Input for this task =>
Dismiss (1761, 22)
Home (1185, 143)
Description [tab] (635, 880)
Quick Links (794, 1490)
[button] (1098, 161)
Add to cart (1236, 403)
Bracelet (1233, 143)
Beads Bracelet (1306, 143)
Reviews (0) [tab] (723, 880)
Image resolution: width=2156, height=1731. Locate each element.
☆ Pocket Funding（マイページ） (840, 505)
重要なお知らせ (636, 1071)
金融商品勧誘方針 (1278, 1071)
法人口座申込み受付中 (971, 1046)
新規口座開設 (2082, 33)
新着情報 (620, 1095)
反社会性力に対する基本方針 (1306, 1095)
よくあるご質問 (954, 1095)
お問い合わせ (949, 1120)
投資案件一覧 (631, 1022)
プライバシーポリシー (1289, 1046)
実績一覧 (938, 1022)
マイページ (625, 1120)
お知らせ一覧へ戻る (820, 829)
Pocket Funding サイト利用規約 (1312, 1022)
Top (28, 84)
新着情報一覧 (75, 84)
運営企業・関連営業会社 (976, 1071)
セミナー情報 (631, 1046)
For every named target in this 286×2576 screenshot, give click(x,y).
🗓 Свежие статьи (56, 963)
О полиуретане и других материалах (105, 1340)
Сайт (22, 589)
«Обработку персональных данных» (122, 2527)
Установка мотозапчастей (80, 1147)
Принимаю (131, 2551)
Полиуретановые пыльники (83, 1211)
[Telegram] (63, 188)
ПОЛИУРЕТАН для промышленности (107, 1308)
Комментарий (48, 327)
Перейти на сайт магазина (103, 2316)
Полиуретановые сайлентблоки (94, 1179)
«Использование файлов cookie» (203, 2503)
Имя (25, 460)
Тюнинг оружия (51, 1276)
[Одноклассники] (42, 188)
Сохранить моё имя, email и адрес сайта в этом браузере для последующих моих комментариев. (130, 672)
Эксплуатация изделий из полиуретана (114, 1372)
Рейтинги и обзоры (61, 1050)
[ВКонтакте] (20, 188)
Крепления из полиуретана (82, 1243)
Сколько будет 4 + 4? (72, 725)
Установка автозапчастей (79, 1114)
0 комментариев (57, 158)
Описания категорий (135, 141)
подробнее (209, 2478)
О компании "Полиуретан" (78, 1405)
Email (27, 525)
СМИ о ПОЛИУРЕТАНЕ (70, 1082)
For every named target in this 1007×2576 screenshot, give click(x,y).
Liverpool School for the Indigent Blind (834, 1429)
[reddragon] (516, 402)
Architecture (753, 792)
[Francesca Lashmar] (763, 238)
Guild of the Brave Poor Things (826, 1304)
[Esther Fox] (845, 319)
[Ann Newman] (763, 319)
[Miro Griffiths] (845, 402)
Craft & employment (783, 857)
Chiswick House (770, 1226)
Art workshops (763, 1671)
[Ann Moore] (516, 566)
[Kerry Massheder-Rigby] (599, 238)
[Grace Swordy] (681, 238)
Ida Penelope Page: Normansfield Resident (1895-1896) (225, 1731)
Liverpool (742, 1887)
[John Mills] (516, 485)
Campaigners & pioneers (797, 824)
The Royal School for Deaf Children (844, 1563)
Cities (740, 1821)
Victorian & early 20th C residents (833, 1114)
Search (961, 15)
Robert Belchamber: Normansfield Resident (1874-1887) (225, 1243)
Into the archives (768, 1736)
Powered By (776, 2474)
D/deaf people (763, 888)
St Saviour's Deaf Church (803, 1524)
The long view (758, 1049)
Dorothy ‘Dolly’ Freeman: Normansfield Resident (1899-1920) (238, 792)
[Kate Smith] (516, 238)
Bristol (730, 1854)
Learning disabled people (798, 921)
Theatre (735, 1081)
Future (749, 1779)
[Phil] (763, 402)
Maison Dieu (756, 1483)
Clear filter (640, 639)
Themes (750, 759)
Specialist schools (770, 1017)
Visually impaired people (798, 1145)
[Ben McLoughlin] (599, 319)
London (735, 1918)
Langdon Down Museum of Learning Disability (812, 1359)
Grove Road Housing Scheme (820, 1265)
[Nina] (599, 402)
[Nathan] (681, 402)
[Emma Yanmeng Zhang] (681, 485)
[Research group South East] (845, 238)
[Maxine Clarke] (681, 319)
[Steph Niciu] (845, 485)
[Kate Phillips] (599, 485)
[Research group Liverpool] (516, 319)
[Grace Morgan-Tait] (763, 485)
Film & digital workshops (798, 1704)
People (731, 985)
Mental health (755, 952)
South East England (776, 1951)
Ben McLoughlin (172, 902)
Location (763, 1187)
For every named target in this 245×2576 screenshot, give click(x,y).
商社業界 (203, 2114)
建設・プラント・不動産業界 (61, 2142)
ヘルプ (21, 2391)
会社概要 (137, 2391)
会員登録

Your assignment => Please write the full listing out again, exactly.

Answer =>
Dismiss (1761, 22)
Home (1185, 143)
Description [tab] (635, 880)
Quick Links (794, 1490)
[button] (1098, 161)
Add to cart (1236, 403)
Bracelet (1233, 143)
Beads Bracelet (1306, 143)
Reviews (0) [tab] (723, 880)
Image resolution: width=2156, height=1731. Locate each element.
☆ Pocket Funding（マイページ） (840, 505)
重要なお知らせ (636, 1071)
金融商品勧誘方針 (1278, 1071)
法人口座申込み受付中 (971, 1046)
新規口座開設 (2082, 33)
新着情報 (620, 1095)
反社会性力に対する基本方針 (1306, 1095)
よくあるご質問 (954, 1095)
お問い合わせ (949, 1120)
投資案件一覧 (631, 1022)
プライバシーポリシー (1289, 1046)
実績一覧 (938, 1022)
マイページ (625, 1120)
お知らせ一覧へ戻る (820, 829)
Pocket Funding サイト利用規約 (1312, 1022)
Top (28, 84)
新着情報一覧 (75, 84)
運営企業・関連営業会社 (976, 1071)
セミナー情報 (631, 1046)
For every named target in this 286×2576 screenshot, give click(x,y).
🗓 Свежие статьи (56, 963)
О полиуретане и других материалах (105, 1340)
Сайт (22, 589)
«Обработку персональных данных» (122, 2527)
Установка мотозапчастей (80, 1147)
Принимаю (131, 2551)
Полиуретановые пыльники (83, 1211)
[Telegram] (63, 188)
ПОЛИУРЕТАН для промышленности (107, 1308)
Комментарий (48, 327)
Перейти на сайт магазина (103, 2316)
Полиуретановые сайлентблоки (94, 1179)
«Использование файлов cookie» (203, 2503)
Имя (25, 460)
Тюнинг оружия (51, 1276)
[Одноклассники] (42, 188)
Сохранить моё имя, email и адрес сайта в этом браузере для последующих моих комментариев. (130, 672)
Эксплуатация изделий из полиуретана (114, 1372)
Рейтинги и обзоры (61, 1050)
[ВКонтакте] (20, 188)
Крепления из полиуретана (82, 1243)
Сколько будет 4 + 4? (72, 725)
Установка автозапчастей (79, 1114)
0 комментариев (57, 158)
Описания категорий (135, 141)
подробнее (209, 2478)
О компании "Полиуретан" (78, 1405)
Email (27, 525)
СМИ о ПОЛИУРЕТАНЕ (70, 1082)
For every named target in this 1007×2576 screenshot, give click(x,y).
Liverpool School for the Indigent Blind (834, 1429)
[reddragon] (516, 402)
Architecture (753, 792)
[Francesca Lashmar] (763, 238)
Guild of the Brave Poor Things (826, 1304)
[Esther Fox] (845, 319)
[Ann Newman] (763, 319)
[Miro Griffiths] (845, 402)
Craft & employment (783, 857)
Chiswick House (770, 1226)
Art workshops (763, 1671)
[Ann Moore] (516, 566)
[Kerry Massheder-Rigby] (599, 238)
[Grace Swordy] (681, 238)
Ida Penelope Page: Normansfield Resident (1895-1896) (225, 1731)
Liverpool (742, 1887)
[John Mills] (516, 485)
Campaigners & pioneers (797, 824)
The Royal School for Deaf Children (844, 1563)
Cities (740, 1821)
Victorian & early 20th C residents (833, 1114)
Search (961, 15)
Robert Belchamber: Normansfield Resident (1874-1887) (225, 1243)
Into the archives (768, 1736)
Powered By (776, 2474)
D/deaf people (763, 888)
St Saviour's Deaf Church (803, 1524)
The long view (758, 1049)
Dorothy ‘Dolly’ Freeman: Normansfield Resident (1899-1920) (238, 792)
[Kate Smith] (516, 238)
Bristol (730, 1854)
Learning disabled people (798, 921)
Theatre (735, 1081)
Future (749, 1779)
[Phil] (763, 402)
Maison Dieu (756, 1483)
Clear filter (640, 639)
Themes (750, 759)
Specialist schools (770, 1017)
Visually impaired people (798, 1145)
[Ben McLoughlin] (599, 319)
London (735, 1918)
Langdon Down Museum of Learning Disability (812, 1359)
Grove Road Housing Scheme (820, 1265)
[Nina] (599, 402)
[Nathan] (681, 402)
[Emma Yanmeng Zhang] (681, 485)
[Research group South East] (845, 238)
[Maxine Clarke] (681, 319)
[Steph Niciu] (845, 485)
[Kate Phillips] (599, 485)
[Research group Liverpool] (516, 319)
[Grace Morgan-Tait] (763, 485)
Film & digital workshops (798, 1704)
People (731, 985)
Mental health (755, 952)
South East England (776, 1951)
Ben McLoughlin (172, 902)
Location (763, 1187)
For every named target in this 245×2576 screenshot, give click(x,y).
商社業界 (203, 2114)
建設・プラント・不動産業界 (61, 2142)
ヘルプ (21, 2391)
会社概要 (137, 2391)
会員登録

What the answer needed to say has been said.